> [Task brief] I need the lines from the one containing "1730x834 pixels. At" through the last line of the entries retyped exactly, with no pictures among them.

> [Data for processing]
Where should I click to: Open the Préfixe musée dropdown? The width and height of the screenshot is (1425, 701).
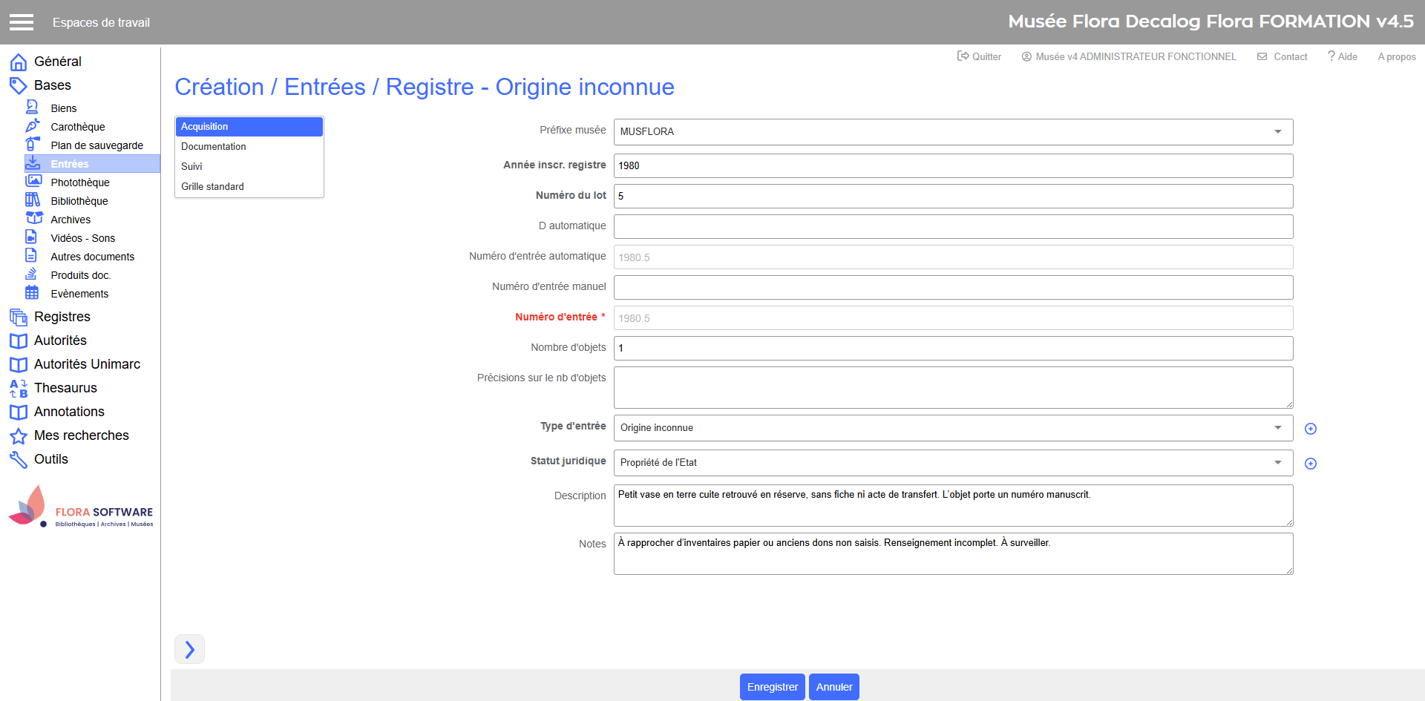953,132
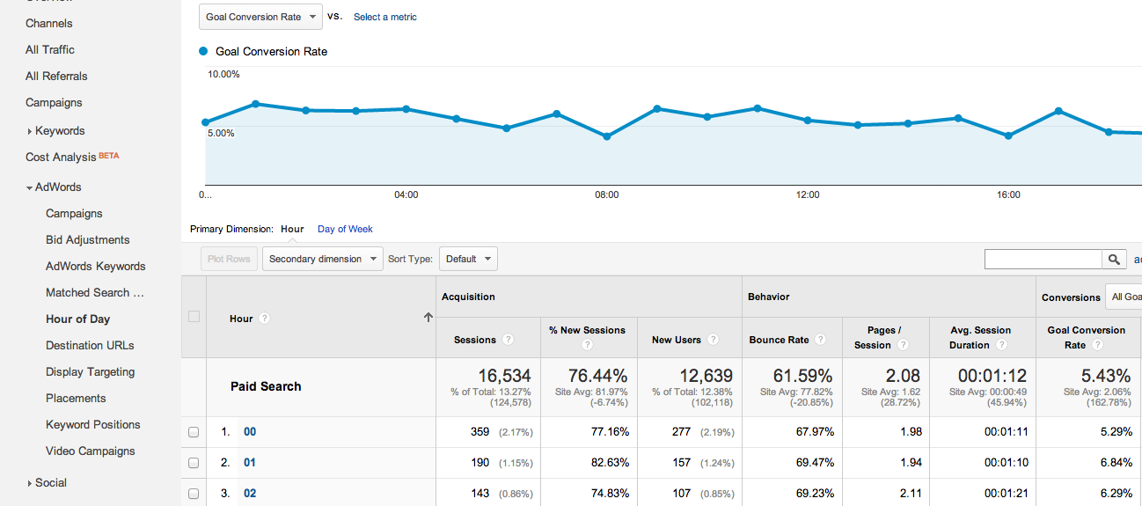
Task: Open the Sort Type Default dropdown
Action: [x=468, y=259]
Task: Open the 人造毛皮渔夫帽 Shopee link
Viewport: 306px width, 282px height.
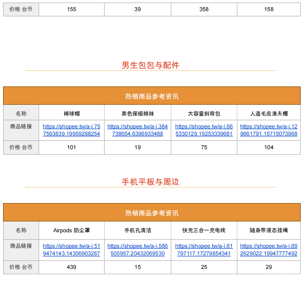Action: tap(269, 130)
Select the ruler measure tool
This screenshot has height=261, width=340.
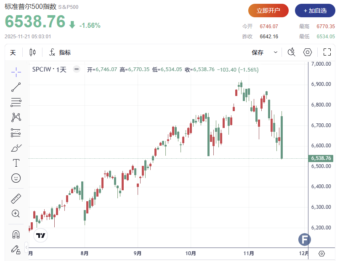tap(16, 198)
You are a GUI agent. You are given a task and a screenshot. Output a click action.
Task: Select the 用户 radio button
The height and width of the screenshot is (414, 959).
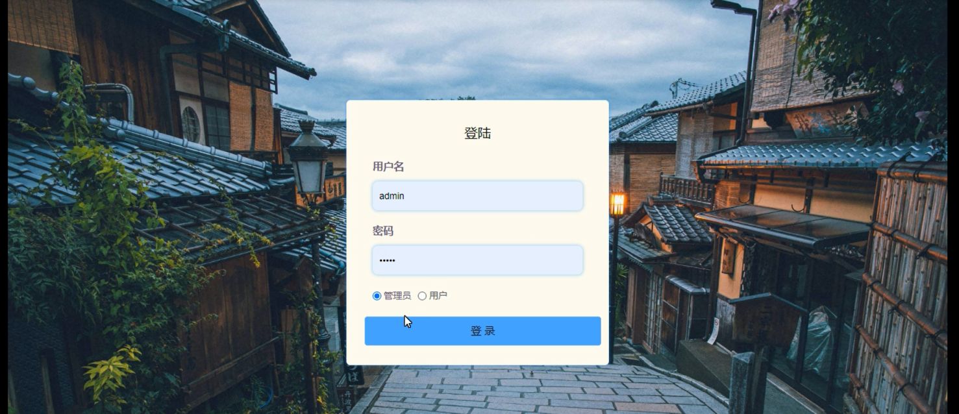tap(422, 296)
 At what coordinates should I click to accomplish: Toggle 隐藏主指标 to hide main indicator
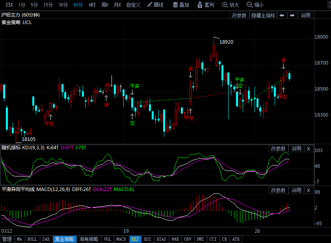263,15
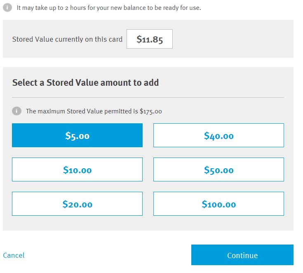Click the $175.00 figure in the maximum note
The height and width of the screenshot is (273, 303).
[151, 111]
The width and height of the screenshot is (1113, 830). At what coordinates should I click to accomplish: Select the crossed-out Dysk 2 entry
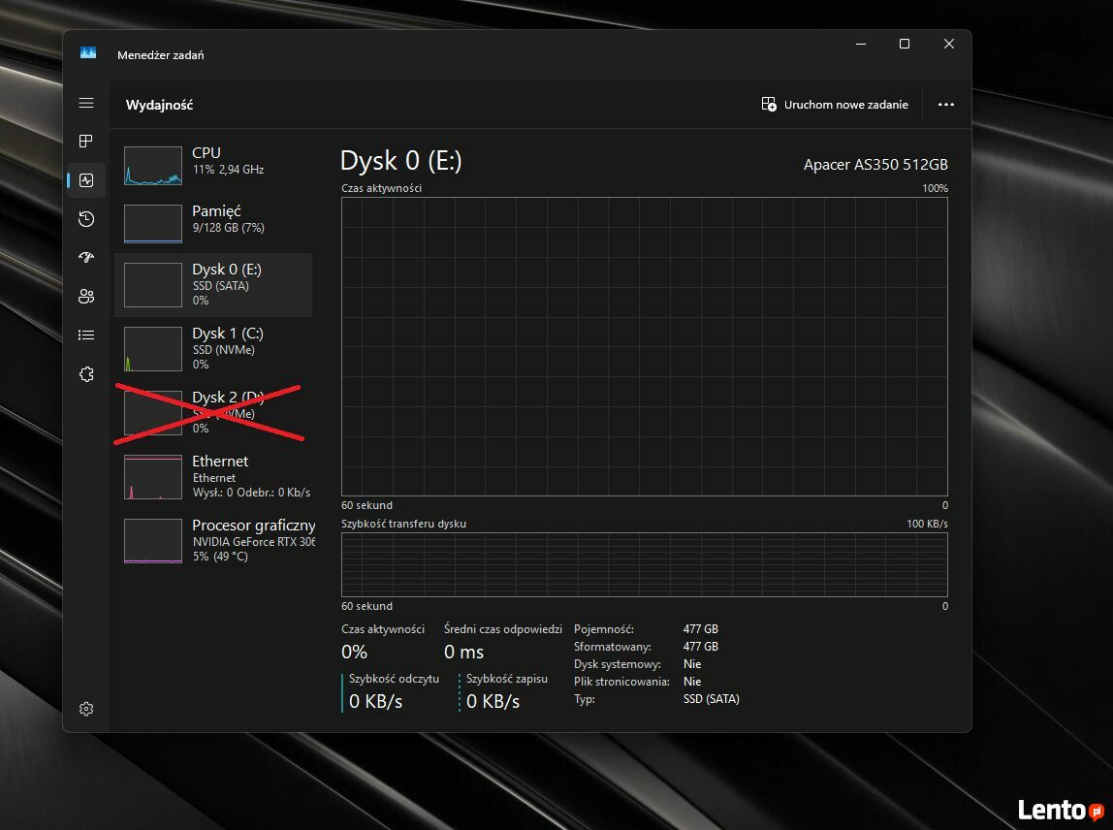pyautogui.click(x=213, y=412)
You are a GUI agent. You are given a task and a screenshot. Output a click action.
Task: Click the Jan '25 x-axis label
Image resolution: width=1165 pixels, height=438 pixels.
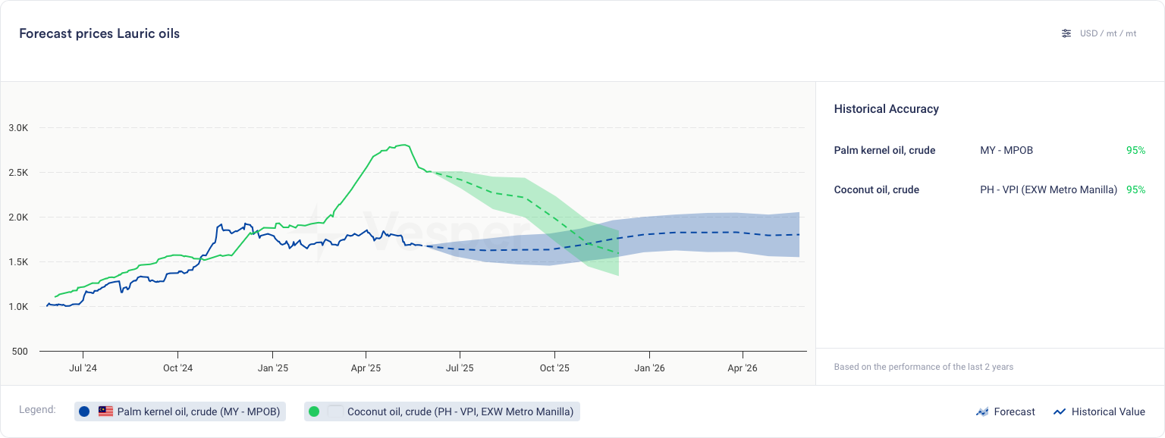pyautogui.click(x=272, y=368)
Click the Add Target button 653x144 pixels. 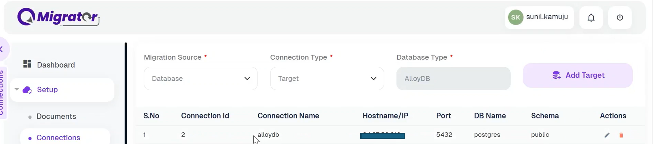pos(578,75)
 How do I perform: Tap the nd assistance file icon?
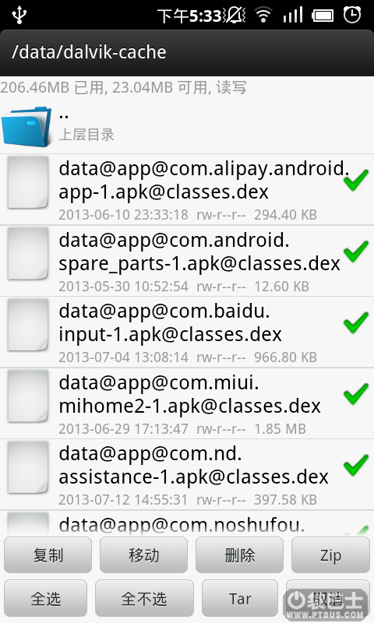click(x=28, y=467)
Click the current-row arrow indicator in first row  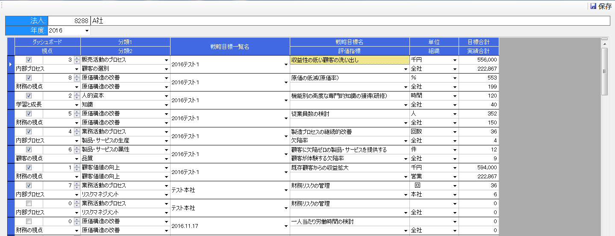pos(11,64)
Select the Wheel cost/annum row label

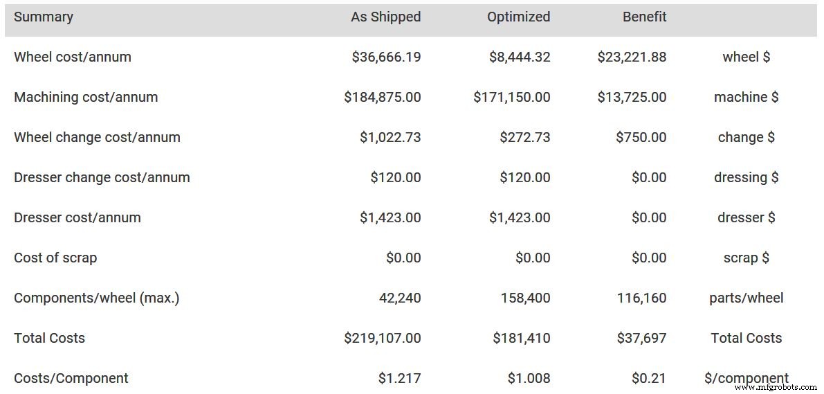(73, 57)
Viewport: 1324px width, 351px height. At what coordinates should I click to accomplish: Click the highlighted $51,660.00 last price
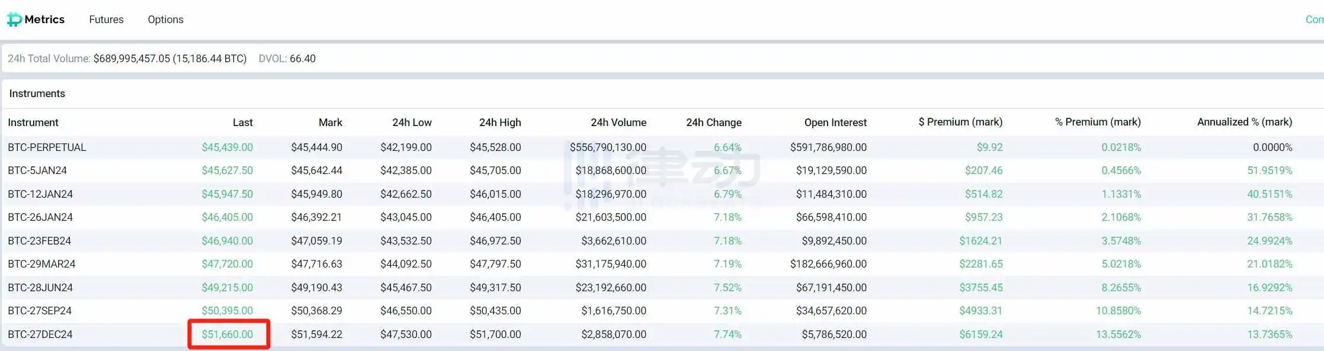pos(227,334)
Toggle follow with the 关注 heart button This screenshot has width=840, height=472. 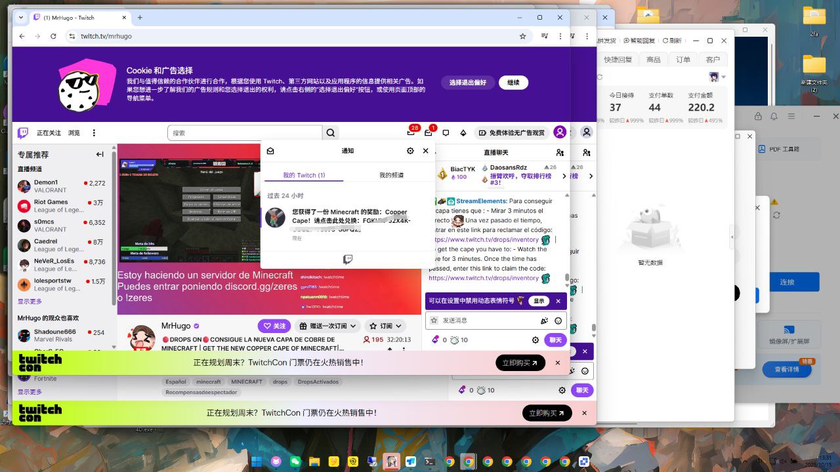pyautogui.click(x=274, y=326)
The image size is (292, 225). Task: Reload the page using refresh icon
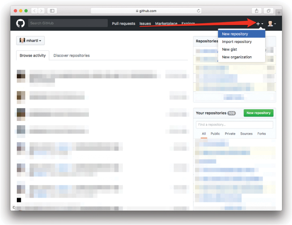pos(199,11)
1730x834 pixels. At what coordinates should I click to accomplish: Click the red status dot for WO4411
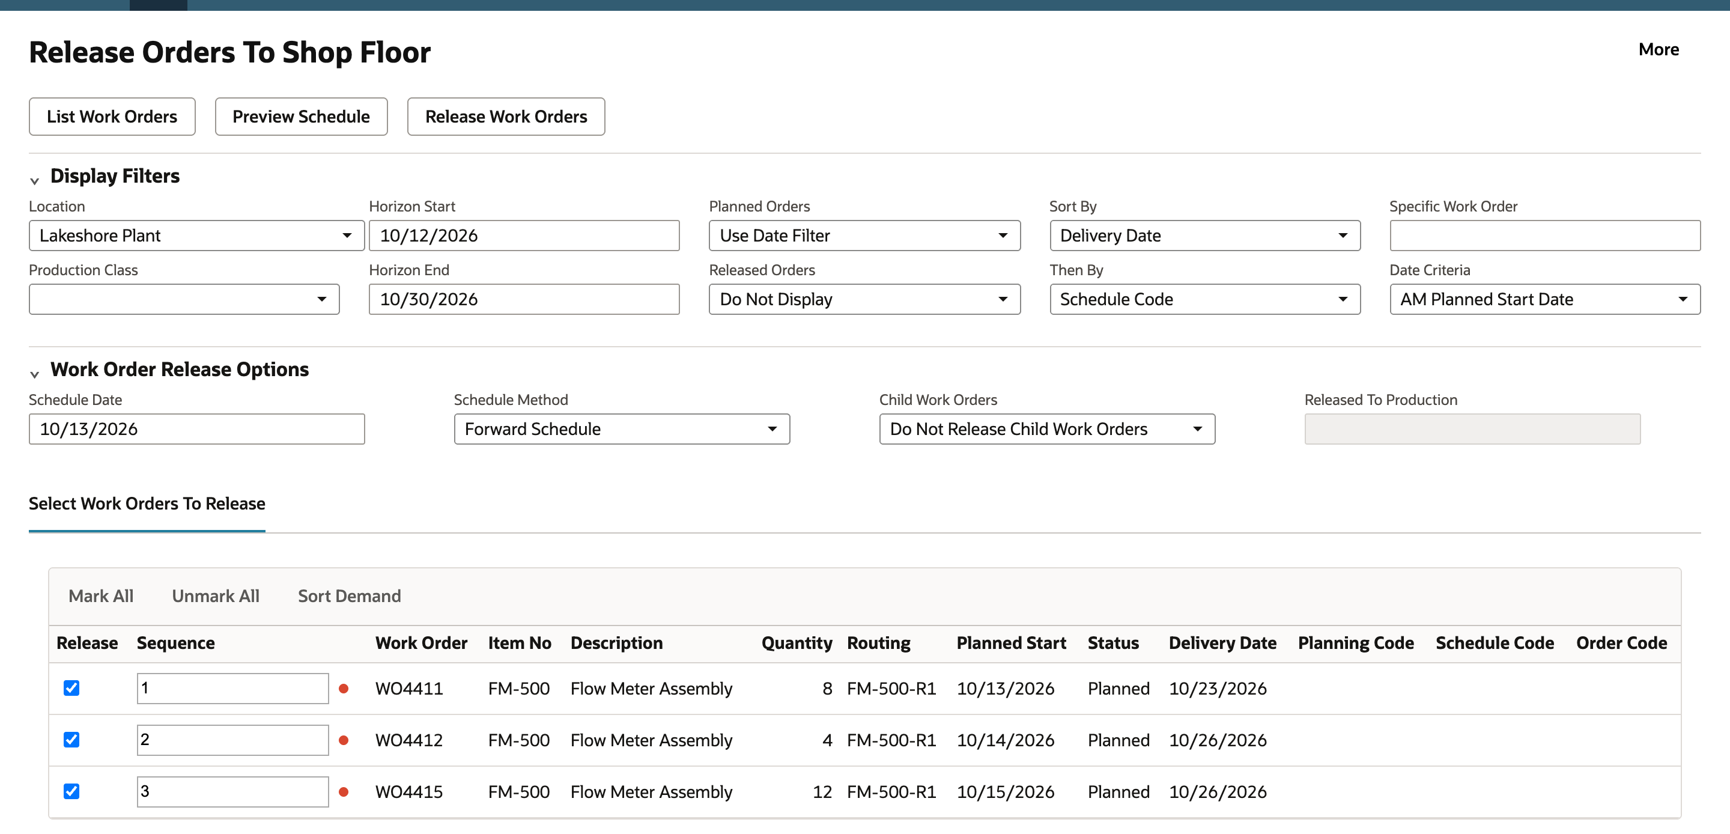[343, 688]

> [Reply to the exercise]
1730x834 pixels. At what coordinates should I click to accomplish: Click the red status dot for WO4411
[343, 688]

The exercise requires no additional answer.